«A Cronkite no le gustará»

El sábado 20 de octubre de 1973, en plena guerra del Yom Kippur, el presidente Nixon creyó dar un golpe de mano definitivo para zanjar la investigación del caso Watergate, destituyendo al Fiscal Especial que le había puesto la proa, el respetado jurista Archibald Cox. Pero no contó con que eso provocaría la dimisión de su secretario de Justicia, Elliot Richardson, y de su número dos, William Ruckelshaus, desembocando así en la irónicamente llamada Saturday Night Massacre.

Cinco días después, las tropas de los Estados Unidos fueron puestas en estado de Alerta Mundial «para indicar a la Unión Soviética que no estamos dispuestos a aceptar ningún movimiento unilateral de sus fuerzas en Oriente Medio». Es verdad que existía un pulso con Breznev, típico de la Guerra Fría, a propósito de la solicitud de ayuda militar urgente que Egipto había realizado al Kremlin, pero muchos analistas norteamericanos lo consideraron un paso exagerado cuyo verdadero propósito era desviar la atención y posponer las explicaciones públicas del presidente.

Por fin el sábado 27 por la noche, Richard Nixon se encaminó hacia el Ala Este de la Casa Blanca, donde le esperaban los reporteros y las cámaras de televisión. En la puerta de la sala en la que iba a celebrarse la esperada rueda de prensa se encontró con el productor del programa que -por mor del sistema rotatorio acordado por las tres grandes cadenas- era Sid Feders, de la CBS. En un memorando enviado dos días después a su jefe de informativos, Feders detalló la breve conversación que mantuvo con el presidente cuando faltaban segundos para que comenzara a caminar hacia el estrado.

Tras un par de comentarios seudotécnicos sobre las cámaras, los focos y demás, el intercambio «tomó un tono decididamente menos amistoso» cuando el productor se identificó «como de la CBS». El presidente hizo entonces «un comentario chistoso acerca de lo exactos y objetivos que somos». Acababa de recibir la señal para hacer su entrada en la sala, cuando Richard Nixon añadió, dando los primeros pasos: «A Cronkite no le gustará lo de esta noche, eso espero».

Y efectivamente, al cálido y afable pero sólido y siempre relevante conductor del telediario de la noche a quien tantos norteamericanos veían como «el tío Walter», no podía gustarle lo que iba a escuchar. Ni a él ni a ninguno de sus compañeros de las grandes cadenas y de los medios de comunicación en general. Tras la tercera o cuarta pregunta sobre la destitución de Cox, Nixon lanzó su primera andanada contra la cobertura del caso Watergate: «En 27 años de vida pública nunca he visto ni oído reportajes tan insultantes, malintencionados y distorsionados».
------------------------------------------------
• **Qué hacer**:
- A) Según el pasaje extraído, ¿quién era el Fiscal Especial destituido por Nixon el 20 de octubre de 1973?
- B) Traduzca al inglés esta oración del pasaje extraído: «Por fin el sábado 27 por la noche, Richard Nixon se encaminó hacia el Ala Este de la Casa Blanca, donde le esperaban los reporteros y las cámaras de televisión».

• **Datos mostrados**:
------------------------------------------------
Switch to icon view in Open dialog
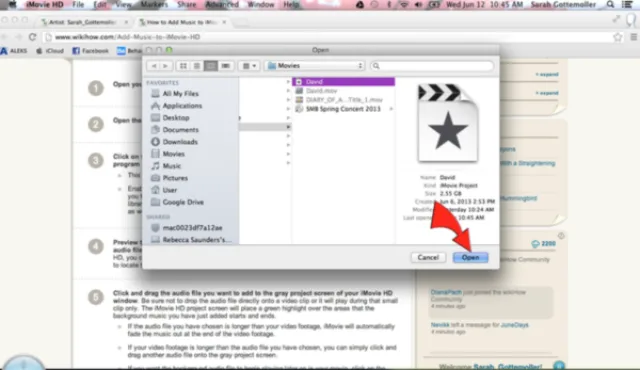The width and height of the screenshot is (640, 370). click(183, 66)
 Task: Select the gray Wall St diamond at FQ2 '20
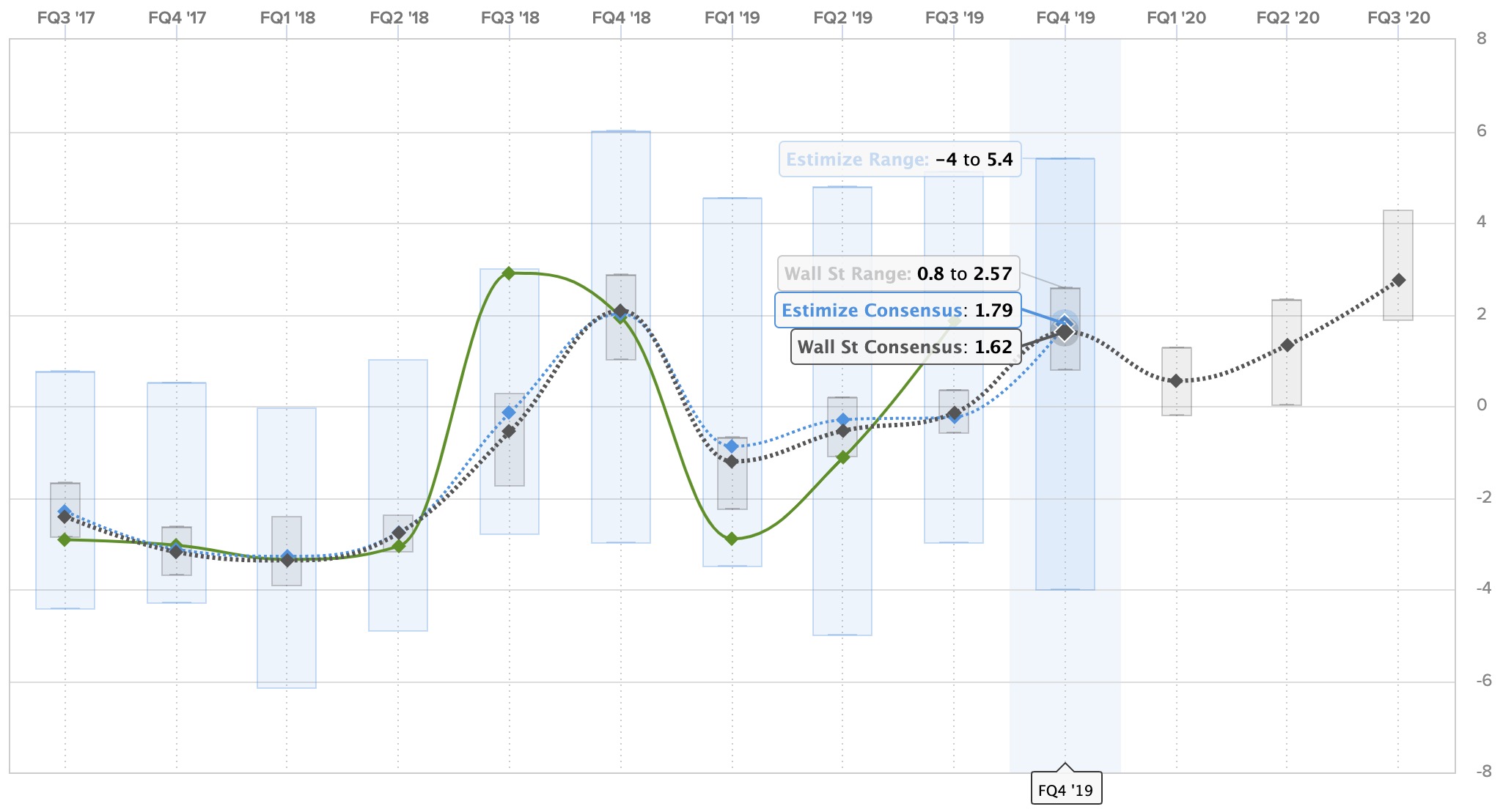pos(1287,345)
------------------------------------------------
• **Soluciones por tarea**:
- A) El jurista Archibald Cox.

- B) Finally, on the night of Saturday the 27th, Richard Nixon headed toward the East Wing of the White House, where the reporters and the television cameras were waiting for him.